Wir sind in Ländern vertreten, in denen einige griechische Banken stark sind: Bulgarien, Rumänien, Serbien. Dort sehen wir aber keine große Aufregung, außer dass einige Kunden von diesen Instituten zu uns gekommen sind. Die Lage ist ganz anders als für Banken, die in Griechenland vor Ort sind.

Keine Dominoeffekte? Griechenland ist immerhin ein großer Abnehmer für bulgarische oder rumänische Produkte...

Das könnte in der Zukunft ein Thema werden, im Moment ist es das noch nicht. Die finanziellen Folgen sind begrenzt, aber die Volatilität ist sicher erhöht.

Mehr Volatilität heißt was genau?

Dass zum Beispiel die Währungskurse stärker schwanken, die Zinsen variieren, die Börsenkurse stark reagieren.

Wie bereiten Sie sich vor?

Für jede Krise gilt: Die erste Reaktion muss sein, für ausreichende Liquidität zu sorgen. Sie können eine noch so gesunde Bank mit starken Kunden haben – wenn sie nicht mehr flüssig sind, gehen sie schlagartig unter. Also haben wir uns mit komfortablen Geldpuffern gerüstet. In allen unseren Banken.

Wenn Alle auf ihrem Geld sitzen: Trocknet da nicht der Interbankenmarkt, also die Kreditvergabe der Banken untereinander, aus – so wie nach der Lehman-Pleite?

Deshalb steht die EZB bereit, notfalls mit zusätzlicher Liquidität auf europäischer Ebene einzugreifen. Griechenland ist kein so großer Akteur.

Wie oft checken Sie eigentlich die Börsenkurse?

Nicht untertags, aber am Abend kriege ich eine Verständigung aufs Handy. Im Moment sieht man, wie nervös die Märkte sind.

So wie viele Papiere ist die Unicredit-Aktie deutlich abgestürzt. Warum, wenn die Ansteckungsgefahr gering ist?

Spekulation. In Zeiten erhöhter Volatilität lässt sich kurzfristiges Geld machen.

Sie betonen, dass Zentral- und Osteuropa 2014 drei Viertel zur Bank-Austria-Performance beiträgt. Liegt das nicht eher an der Schwäche in Österreich?
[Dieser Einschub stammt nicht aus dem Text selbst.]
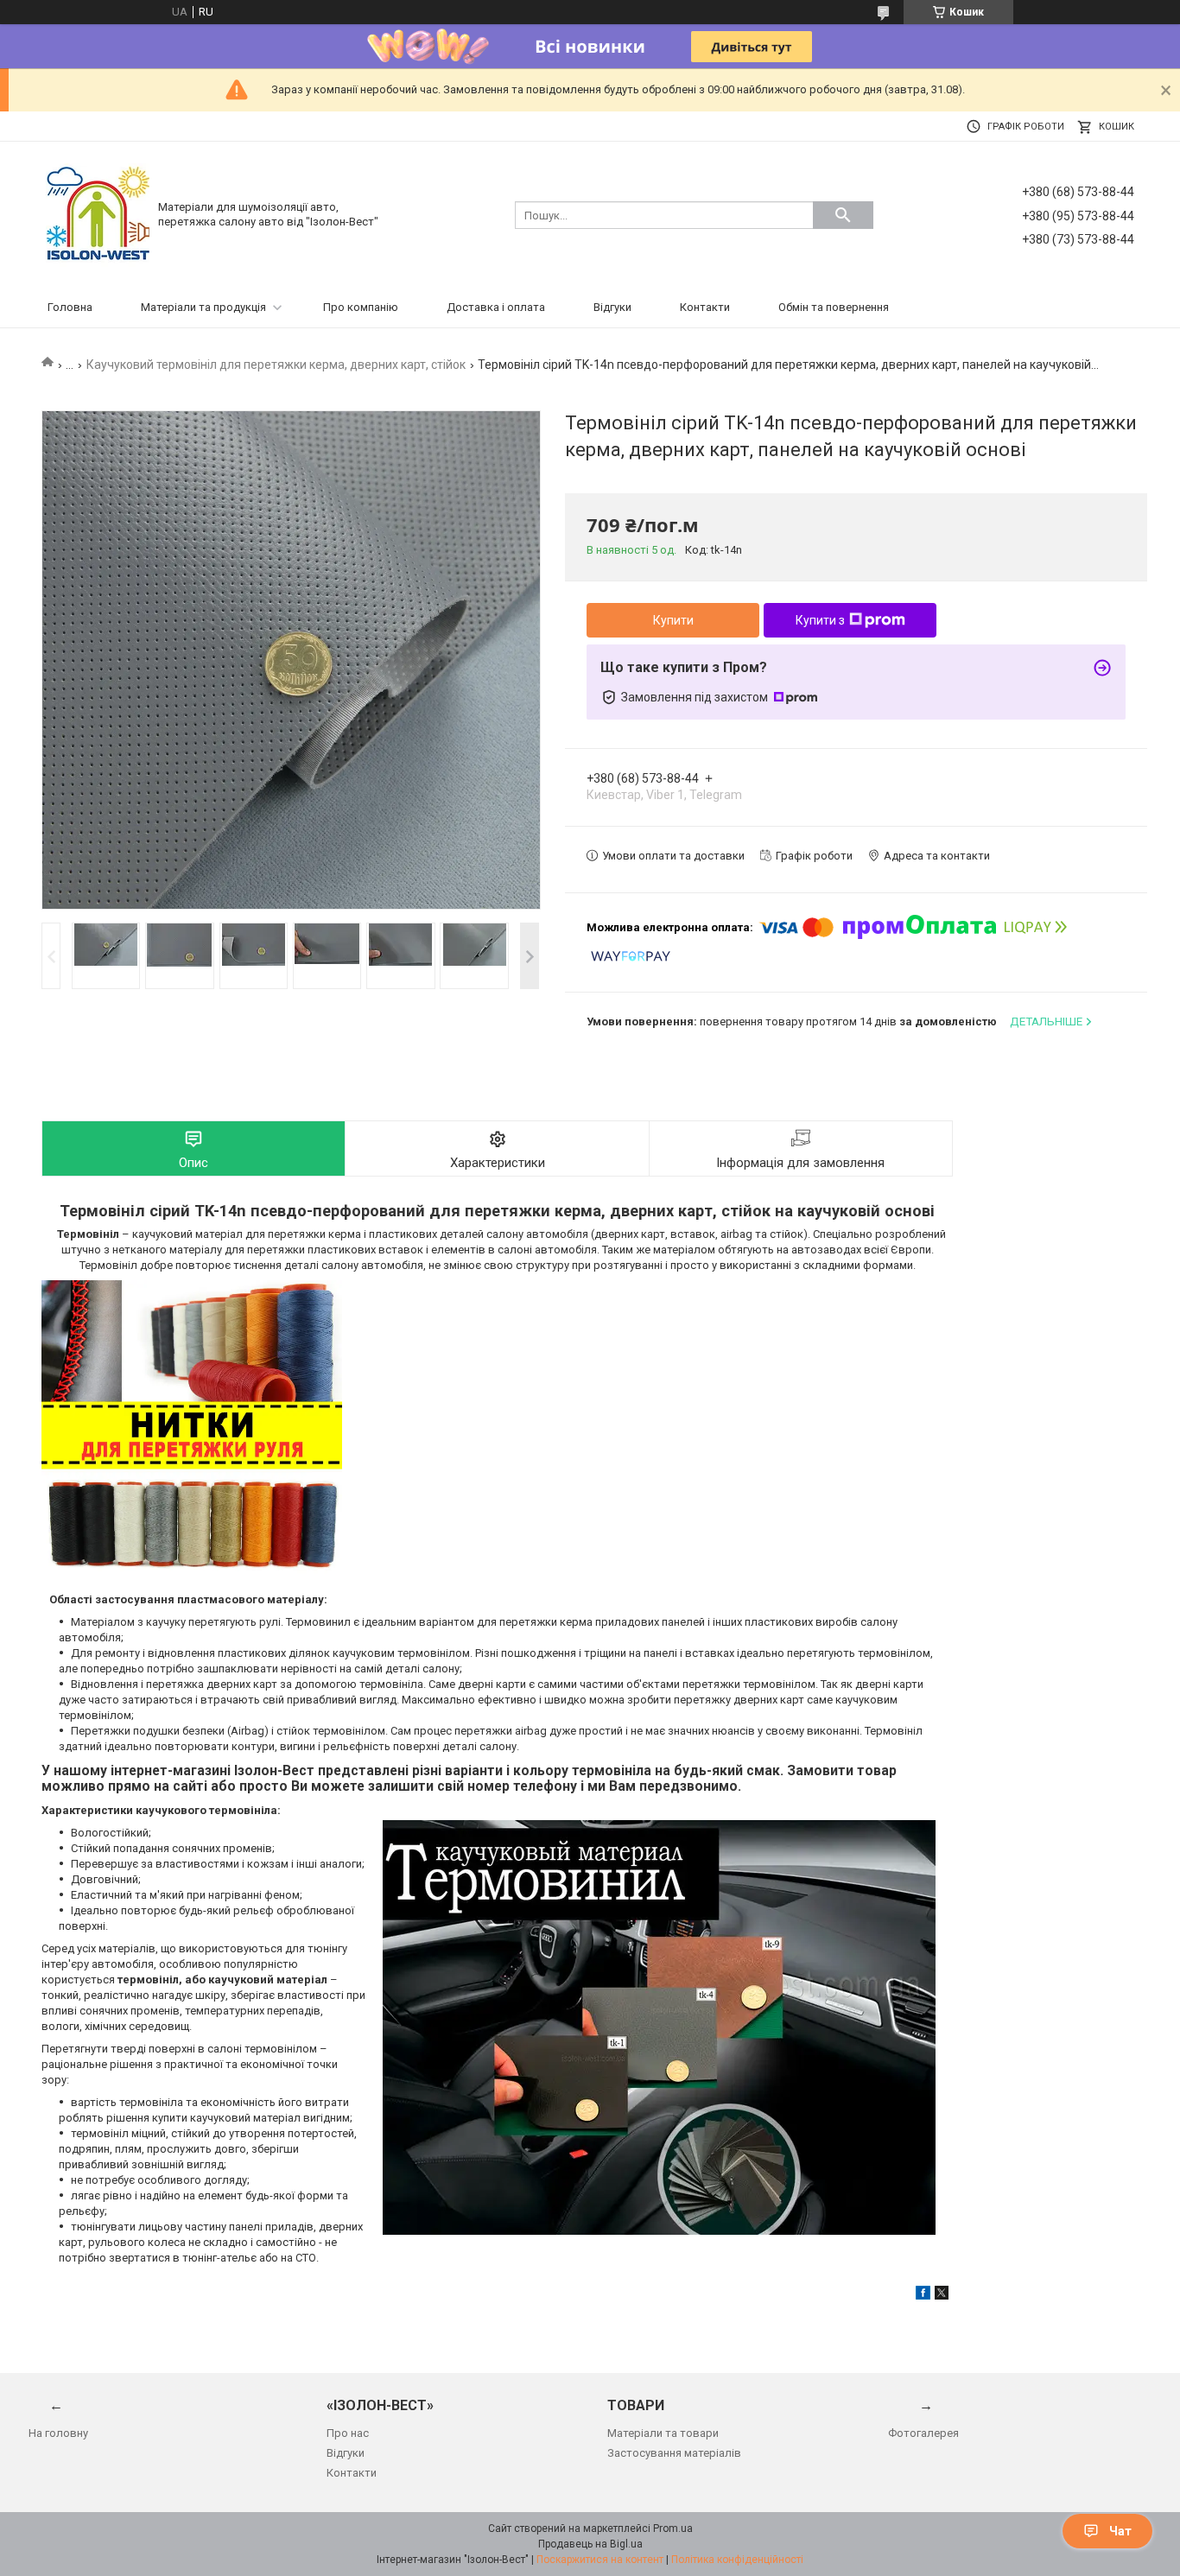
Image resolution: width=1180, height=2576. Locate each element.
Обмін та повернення (833, 307)
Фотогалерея (923, 2433)
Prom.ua (673, 2528)
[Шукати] (843, 215)
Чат (1120, 2531)
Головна (70, 307)
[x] (941, 2295)
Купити (673, 620)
Das ist nicht erst 2014, sondern seit vielen Jahren so. Der Beitrag des Osteuropageschäftes war immer positiv und hat schwächere Ergebnisse anderer Regionen aufgefangen. Die Ergebnisse in reifen Märkten sind natürlich schwächer - wegen der tiefen Zinsen und hohen Steuern.
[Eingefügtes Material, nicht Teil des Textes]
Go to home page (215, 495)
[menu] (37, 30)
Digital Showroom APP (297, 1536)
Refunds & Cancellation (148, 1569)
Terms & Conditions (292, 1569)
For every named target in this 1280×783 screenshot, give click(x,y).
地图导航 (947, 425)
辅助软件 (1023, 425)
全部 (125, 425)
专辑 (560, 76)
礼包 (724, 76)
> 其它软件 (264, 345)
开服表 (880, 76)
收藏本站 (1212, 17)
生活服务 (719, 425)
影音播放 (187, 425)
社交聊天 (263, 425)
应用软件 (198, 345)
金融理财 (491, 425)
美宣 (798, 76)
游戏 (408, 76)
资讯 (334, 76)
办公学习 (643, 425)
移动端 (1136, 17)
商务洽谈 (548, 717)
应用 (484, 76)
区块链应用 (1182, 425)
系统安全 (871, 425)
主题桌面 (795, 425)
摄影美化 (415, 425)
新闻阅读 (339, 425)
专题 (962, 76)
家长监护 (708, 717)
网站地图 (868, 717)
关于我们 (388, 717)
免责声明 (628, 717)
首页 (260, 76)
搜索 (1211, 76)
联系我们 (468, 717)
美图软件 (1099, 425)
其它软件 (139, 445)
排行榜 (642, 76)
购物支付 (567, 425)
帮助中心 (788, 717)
Auch in Osteuropa sinken die Gewinne. Laut einer Analyse ist die Profitabilität der Region so niedrig wie seit 2000 nicht. Geringere Gewinne, höhere Risiken, klingt nicht komfortabel.

Wir sind gerne in Zentral- und Osteuropa, die Region ermöglicht Bank Austria und Unicredit stabile Ergebnisse. Natürlich sind Gewinne wie vor der globalen Finanzkrise 2008 nicht mehr möglich.

Was ist künftig noch möglich?

Zum Vergleich: In Westeuropa erreichen Banken heute 0,2 bis 0,4 Prozent Profitabilität (Return on Assets), in Zentraleuropa mit Russland waren es 2 Prozent vor der Krise und sind jetzt noch 0,8 Prozent. Das ist also mehr als das Doppelte als im Westen.

Kurz gesagt: Osteuropa schneidet immer noch besser ab?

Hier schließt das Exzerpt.